The reasons giving rise to conflict in offshore construction and engineering contracts are manifold and arise out of complex factual and technical matrices different in each case. By the time your dispute reaches arbitration or the door of the court, substantial resources sounding in costs approaching millions of dollars will have been invested in construction claims consultants, geologists, consulting engineers, technical experts, and lawyers not to mention the invisible cost of internal resources which could otherwise be deployed in profitable enterprise. The arbitration or court process will produce a winner and a loser having decided issues obvious over many years in a matter of weeks. Squeezing 3 to 5 years of construction history into a 2 week hearing requires an extreme form of natural selection necessarily producing an edited version of events which may or may not be compelling. International conflict in cross border transactions often reflects changing market conditions.

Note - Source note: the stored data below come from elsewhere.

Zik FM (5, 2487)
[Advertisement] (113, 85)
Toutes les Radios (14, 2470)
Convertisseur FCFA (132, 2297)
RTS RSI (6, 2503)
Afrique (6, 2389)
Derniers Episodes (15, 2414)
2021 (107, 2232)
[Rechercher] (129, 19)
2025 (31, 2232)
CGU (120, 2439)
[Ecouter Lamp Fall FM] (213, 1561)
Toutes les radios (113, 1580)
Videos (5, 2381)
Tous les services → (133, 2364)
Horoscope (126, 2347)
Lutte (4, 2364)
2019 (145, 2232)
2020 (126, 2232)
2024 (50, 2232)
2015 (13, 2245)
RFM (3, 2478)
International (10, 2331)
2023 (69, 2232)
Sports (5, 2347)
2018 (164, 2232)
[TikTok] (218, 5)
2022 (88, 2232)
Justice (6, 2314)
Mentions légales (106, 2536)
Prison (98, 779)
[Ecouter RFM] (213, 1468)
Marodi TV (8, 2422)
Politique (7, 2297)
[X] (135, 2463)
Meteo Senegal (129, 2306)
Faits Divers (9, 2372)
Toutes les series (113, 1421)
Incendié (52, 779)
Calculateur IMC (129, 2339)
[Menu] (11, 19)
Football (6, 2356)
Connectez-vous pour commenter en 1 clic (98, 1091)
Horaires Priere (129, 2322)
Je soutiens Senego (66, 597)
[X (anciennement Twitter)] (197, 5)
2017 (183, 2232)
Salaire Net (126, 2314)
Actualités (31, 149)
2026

Where expectation of economic returns is not met the other party will often be blamed. The mediator’s job is to understand the position and interest of each party and lead them to a conclusion which works for both. The mediator will not impose his own solution but rather explore possibilities both obvious and those which may be more obscure. The mediator will get each party to an empathetic understanding of the other’s position with a view to negotiating the historical impasse. He will do this by challenging each party’s respective position and reality test arguments put forward for realistic possibility of success and credibility. The mediator may also get each party to stand in the other’s shoes and ask what they would do in the position the other party finds itself in. An emotionally intelligent understanding leads to empathy and joint problem solving.


Your mediator will also seek to foster an understanding that the arbitration or court process will produce a winner and a loser having decided issues obvious over many years in a matter of weeks. Squeezing several years of commercial dealings into a 2 week hearing requires an extreme form of natural selection necessarily producing an edited version of events which may or may not be compelling.

There is another way. Mediation is said to produce a win-win with both parties resolving their competing agendas in a way which allows then to return to the business of making commercial returns from their business without the distraction of litigating history. I prefer to think of the solution as being more an acceptable lose-lose where each party is content to compromise within its comfort zone to produce a settlement freeing both parties from the chains of litigation.


As corporate counsel confronted by many expensive disputes over a 40 year career I have often asked the following question when making main board presentations on complex disputes. Explaining to members of the board that this dispute will cost at least a couple of million dollars in the current year with the cost is likely to increase steeply towards the trial of the issues unless a settlement can be reached. “Do you want me to give this money to the lawyers or can I use these resources to find an acceptable settlement?”. Mediation attempts to resolve a dispute in a similar way. It is based on collaborative working.